Dear readers: over a mucus-intensive and gloomy weekend in Istanbul, I played a video game to completion, and it was Spec Ops: The Line. It was a good choice. I am surprised and cheered that a shareholder-owned business somehow dedicated millions upon millions of dollars to the production of this bold piece of anti-entertainment. It accomplishes a too-rare feat in videogaming, that of alienating you from the core pleasure you take in shooting fellows in the head. It goes so far as to suggest that there is something inherently wrong about this pursuit as a leisure pasttime, and I enjoyed being unsettled.

Which is to say: Spec Ops does an inside job on the shooter genre.  From a gameplay perspective, it is the most bland product imaginable. But it does a lot of things– not all of them wholly artful– to disrupt your moral relationship to what you’re making happen on-screen.

I thought its most effective tactic in this effort was the way exploited  the operational vagueness that is characteristic of the genre.In virtually all of these hooh-rah-type games, your moment-to-moment understanding of your goals tends to be moderately confused. Indeed, most of these titles have a trees-for-the-forest problem: all these inter-mission cutscenes, with their zooming maps, give a pretty clear sense of why you are fighting away in some cheerless middle eastern environment — there’s always ethnic separatists or something, provided you bothered to watch that stuff.  But in the midst of any given mission, it is all just dudes yelling at you about something or other as you soak up a bullets. “Hop on that turret!”, they’ll bellow. “Clean out that bunker!”, they’ll shriek. And then you set to, because there is a glowing UI element on whatever it is you are to interact with.

Spec Ops works by having this confusion and reliance on external orders gradually wear away at your sense of Heroic Purpose. In Spec Ops I had both a serious forest problem and a serious trees problem. I was drawn into gradually more indefensible conduct without knowing quite why I was there, or what I was supposed to be accomplishing at each point. Merely by playing competently I was drawn into dubious conduct. There was an industry-standard turret sequence/Jeep chase, and then oh shit, I seem to have destroyed the remaining water supply.
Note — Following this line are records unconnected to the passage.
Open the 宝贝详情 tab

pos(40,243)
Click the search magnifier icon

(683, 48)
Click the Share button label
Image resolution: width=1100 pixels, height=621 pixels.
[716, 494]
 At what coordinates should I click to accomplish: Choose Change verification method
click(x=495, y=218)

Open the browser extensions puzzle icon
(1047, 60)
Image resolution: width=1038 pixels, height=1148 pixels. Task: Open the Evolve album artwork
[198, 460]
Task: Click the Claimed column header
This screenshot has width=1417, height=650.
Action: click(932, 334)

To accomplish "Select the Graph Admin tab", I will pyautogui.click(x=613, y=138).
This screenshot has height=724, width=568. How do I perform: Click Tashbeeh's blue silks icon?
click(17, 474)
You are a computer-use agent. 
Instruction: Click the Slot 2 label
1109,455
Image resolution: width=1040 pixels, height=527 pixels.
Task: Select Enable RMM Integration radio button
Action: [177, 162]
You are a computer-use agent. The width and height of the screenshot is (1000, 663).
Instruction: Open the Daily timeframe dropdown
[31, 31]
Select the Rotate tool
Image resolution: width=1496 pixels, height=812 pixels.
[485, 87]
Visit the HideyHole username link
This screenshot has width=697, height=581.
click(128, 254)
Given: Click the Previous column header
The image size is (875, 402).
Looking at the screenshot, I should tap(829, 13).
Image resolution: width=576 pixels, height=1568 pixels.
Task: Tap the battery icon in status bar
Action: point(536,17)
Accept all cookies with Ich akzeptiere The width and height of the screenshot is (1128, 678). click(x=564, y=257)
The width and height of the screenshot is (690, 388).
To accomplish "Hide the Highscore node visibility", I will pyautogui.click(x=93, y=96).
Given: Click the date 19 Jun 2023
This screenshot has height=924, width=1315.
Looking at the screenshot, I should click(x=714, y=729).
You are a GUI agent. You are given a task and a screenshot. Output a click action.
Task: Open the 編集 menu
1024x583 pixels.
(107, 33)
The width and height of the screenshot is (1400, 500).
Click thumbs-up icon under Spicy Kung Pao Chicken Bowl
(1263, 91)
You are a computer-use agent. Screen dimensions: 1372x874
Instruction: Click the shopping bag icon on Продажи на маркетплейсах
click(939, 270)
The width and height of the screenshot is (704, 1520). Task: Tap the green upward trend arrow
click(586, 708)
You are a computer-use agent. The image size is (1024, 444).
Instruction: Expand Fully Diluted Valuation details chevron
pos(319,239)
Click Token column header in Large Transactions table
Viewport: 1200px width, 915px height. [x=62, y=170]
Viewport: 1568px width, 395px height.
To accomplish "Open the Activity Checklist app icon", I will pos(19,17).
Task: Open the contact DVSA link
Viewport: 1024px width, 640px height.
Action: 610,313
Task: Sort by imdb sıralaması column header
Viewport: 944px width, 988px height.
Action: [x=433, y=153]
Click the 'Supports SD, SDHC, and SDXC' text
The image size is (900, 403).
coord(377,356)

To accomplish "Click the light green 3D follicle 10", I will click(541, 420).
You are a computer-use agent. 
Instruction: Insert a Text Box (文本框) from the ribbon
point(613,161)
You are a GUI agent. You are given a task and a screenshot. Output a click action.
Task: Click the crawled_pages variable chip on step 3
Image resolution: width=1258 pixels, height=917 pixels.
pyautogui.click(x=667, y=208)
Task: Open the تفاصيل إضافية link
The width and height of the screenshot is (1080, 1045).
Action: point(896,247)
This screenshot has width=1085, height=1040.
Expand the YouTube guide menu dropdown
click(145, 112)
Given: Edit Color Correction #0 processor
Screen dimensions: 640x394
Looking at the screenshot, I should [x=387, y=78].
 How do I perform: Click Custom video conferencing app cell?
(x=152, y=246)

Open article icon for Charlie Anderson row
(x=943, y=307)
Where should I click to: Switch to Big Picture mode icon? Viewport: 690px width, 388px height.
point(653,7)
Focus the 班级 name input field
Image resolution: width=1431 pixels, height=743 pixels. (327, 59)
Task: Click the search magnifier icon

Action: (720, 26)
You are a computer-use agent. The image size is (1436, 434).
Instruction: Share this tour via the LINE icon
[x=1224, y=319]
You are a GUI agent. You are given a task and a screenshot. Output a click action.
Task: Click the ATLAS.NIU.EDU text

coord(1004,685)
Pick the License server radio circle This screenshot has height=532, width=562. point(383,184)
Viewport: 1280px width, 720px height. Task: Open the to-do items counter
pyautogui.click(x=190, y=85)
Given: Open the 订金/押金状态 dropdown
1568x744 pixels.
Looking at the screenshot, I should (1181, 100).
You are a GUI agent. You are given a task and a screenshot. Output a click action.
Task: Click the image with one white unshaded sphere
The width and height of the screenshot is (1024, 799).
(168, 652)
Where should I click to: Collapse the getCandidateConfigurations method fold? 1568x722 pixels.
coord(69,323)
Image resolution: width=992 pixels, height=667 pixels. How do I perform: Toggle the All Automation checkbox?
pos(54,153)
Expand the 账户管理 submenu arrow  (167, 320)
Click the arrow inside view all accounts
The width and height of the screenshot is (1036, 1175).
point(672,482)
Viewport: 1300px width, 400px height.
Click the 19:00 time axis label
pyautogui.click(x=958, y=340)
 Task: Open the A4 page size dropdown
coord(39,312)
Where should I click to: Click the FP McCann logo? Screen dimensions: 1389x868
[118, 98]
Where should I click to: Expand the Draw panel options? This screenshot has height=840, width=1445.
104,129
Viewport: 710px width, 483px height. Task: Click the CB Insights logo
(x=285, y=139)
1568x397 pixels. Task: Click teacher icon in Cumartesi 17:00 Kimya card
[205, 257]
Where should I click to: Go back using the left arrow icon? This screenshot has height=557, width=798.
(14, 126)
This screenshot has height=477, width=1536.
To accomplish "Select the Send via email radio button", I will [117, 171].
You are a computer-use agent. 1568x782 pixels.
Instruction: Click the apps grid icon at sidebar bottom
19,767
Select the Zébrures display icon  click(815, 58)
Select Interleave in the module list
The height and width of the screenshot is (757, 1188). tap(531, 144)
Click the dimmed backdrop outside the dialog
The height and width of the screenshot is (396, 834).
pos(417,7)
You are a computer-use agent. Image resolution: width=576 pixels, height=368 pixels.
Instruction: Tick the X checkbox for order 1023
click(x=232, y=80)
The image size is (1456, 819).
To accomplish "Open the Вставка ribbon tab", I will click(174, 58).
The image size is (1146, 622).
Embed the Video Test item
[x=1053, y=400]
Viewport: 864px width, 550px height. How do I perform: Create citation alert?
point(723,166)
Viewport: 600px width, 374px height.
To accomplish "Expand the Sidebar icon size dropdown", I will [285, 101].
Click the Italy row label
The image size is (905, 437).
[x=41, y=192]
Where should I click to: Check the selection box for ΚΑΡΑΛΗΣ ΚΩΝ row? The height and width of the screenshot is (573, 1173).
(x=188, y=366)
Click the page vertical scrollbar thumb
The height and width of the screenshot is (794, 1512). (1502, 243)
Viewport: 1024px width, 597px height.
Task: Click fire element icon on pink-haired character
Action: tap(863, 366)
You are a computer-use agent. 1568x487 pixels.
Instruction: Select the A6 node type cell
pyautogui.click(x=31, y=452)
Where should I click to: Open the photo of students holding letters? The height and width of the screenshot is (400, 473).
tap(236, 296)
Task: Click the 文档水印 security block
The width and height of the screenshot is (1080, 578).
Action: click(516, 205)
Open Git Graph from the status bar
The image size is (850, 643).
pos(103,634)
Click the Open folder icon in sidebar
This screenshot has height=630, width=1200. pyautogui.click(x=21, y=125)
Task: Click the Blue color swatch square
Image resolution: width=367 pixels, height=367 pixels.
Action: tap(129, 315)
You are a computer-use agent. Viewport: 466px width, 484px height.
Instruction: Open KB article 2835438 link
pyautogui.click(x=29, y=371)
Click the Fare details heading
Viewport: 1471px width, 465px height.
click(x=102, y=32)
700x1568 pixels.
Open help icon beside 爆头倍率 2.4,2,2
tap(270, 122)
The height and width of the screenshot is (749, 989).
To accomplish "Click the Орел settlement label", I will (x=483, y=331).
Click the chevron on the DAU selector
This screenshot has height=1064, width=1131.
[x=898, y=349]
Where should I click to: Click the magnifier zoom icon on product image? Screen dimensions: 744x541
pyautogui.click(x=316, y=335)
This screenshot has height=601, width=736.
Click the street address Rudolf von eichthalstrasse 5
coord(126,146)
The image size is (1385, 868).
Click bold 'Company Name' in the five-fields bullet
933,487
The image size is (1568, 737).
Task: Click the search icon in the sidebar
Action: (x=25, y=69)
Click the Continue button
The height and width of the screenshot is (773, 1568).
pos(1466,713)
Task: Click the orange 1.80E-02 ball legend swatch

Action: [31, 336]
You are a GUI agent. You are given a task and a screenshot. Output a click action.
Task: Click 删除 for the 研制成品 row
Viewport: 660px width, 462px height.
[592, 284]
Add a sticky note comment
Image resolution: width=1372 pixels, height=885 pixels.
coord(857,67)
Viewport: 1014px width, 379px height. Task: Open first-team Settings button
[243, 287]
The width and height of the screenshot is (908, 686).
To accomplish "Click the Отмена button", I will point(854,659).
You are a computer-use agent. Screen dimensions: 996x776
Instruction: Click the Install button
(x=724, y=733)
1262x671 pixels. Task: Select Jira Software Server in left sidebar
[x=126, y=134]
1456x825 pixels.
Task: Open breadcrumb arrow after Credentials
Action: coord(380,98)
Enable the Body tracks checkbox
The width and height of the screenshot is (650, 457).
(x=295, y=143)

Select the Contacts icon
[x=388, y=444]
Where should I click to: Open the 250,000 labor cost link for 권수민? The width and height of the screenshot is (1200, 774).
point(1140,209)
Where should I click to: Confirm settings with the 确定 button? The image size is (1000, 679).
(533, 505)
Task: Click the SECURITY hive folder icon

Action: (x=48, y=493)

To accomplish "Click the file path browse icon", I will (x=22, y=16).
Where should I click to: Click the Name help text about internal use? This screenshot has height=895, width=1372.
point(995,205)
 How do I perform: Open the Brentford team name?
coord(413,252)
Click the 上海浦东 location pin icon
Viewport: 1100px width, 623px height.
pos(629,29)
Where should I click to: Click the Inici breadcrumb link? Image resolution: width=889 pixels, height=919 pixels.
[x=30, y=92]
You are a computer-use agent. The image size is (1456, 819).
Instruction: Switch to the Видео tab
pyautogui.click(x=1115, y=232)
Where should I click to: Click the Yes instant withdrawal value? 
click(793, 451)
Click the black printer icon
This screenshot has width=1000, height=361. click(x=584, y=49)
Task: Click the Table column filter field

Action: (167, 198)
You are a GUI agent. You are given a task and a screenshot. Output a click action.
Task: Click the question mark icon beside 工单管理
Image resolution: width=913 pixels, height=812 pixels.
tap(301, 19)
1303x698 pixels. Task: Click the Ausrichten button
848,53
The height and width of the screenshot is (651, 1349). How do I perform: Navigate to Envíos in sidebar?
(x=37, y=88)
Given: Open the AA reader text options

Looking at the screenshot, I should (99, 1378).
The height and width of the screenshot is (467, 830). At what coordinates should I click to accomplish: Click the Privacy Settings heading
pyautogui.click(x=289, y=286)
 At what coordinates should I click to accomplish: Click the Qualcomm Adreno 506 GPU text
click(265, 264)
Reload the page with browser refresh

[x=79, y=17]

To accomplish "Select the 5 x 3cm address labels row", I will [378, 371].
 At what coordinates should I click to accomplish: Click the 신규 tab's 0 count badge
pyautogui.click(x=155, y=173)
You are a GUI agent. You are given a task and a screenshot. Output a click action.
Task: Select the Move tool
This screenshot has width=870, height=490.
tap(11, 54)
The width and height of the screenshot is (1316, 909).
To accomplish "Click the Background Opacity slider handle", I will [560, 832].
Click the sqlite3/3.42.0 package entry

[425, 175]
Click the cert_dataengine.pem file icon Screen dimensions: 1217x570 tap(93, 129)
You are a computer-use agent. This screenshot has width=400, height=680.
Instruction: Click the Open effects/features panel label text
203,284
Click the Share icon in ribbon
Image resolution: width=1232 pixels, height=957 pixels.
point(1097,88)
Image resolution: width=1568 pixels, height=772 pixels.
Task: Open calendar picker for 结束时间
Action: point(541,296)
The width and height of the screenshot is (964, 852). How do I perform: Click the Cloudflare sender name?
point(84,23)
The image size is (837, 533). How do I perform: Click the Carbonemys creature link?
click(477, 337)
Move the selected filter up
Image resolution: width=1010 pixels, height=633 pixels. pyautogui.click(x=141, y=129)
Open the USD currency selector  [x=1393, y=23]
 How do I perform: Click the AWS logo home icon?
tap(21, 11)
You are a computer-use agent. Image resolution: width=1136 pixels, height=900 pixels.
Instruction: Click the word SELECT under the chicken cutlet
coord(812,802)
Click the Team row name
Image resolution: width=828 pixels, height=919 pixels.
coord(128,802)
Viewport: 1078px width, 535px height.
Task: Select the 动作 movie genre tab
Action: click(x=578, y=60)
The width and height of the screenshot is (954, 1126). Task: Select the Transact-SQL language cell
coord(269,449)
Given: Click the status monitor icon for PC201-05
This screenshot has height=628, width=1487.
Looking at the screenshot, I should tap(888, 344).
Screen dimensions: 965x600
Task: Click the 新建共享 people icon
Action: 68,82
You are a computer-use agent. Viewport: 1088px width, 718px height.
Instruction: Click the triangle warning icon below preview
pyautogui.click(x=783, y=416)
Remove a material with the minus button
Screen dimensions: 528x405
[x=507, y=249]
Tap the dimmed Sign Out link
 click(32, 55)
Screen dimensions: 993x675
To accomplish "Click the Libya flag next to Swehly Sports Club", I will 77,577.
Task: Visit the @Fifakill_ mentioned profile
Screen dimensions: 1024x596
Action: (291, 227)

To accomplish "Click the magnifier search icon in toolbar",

Even from the perspective of someone who has finished the game, and being the kind of person who tends to be a bit more attentive to story than the typical bloke, I have very little idea what in god’s name came to pass.  

Except that I killed a lot of people for no apparent reason. I trouped your way through a silted-over Dubai, with the nominal aim of finding a squadron of American Marines that have gotten lost in the course of an evacuation mission. However, the operational goals get hinky real quick. I got ambushed by the troop I was supposed to be saving and had to shoot my way out; for the next six-odd hours I was running through various sand-intensive environments pursuing god knows what.

Refreshingly, I suppose, the opponents in this game weren’t a faceless vaguely-Arabian horde.  They weren’t even Persian. I murdered a ton of American soldiers that (supposedly?) had gone rogue and run a post-apocalyptic Dubai into the ground. Once, a random unarmed person ran across my field of view during a firefight and I shot them down. (In a rare moment of moral subtlety, this murder passes without comment) At another point, I was manipulated by the game into murdering a dozens of innocent civilians with an incendiary mortar, an act whose aftermath the game requires you to vividly witness.

In the interstitial cut scenes, your NPC squadmates helpfully express bewilderment about what-all you’re supposed to be accomplishing out here in the first place, and also voice skepticism about your stated explanation for what you’re doing on a level-by-level basis. In the cutscenes you say some cursory remarks about preserving the civilians or somesuch, but the actions you undertake never really reflect any such aim.

Your character never has a convincing explanation for his actions.  And this makes sense, because he really just is the player. He’s not there to save Dubai. He’s there to see how this gun shoots. Madness.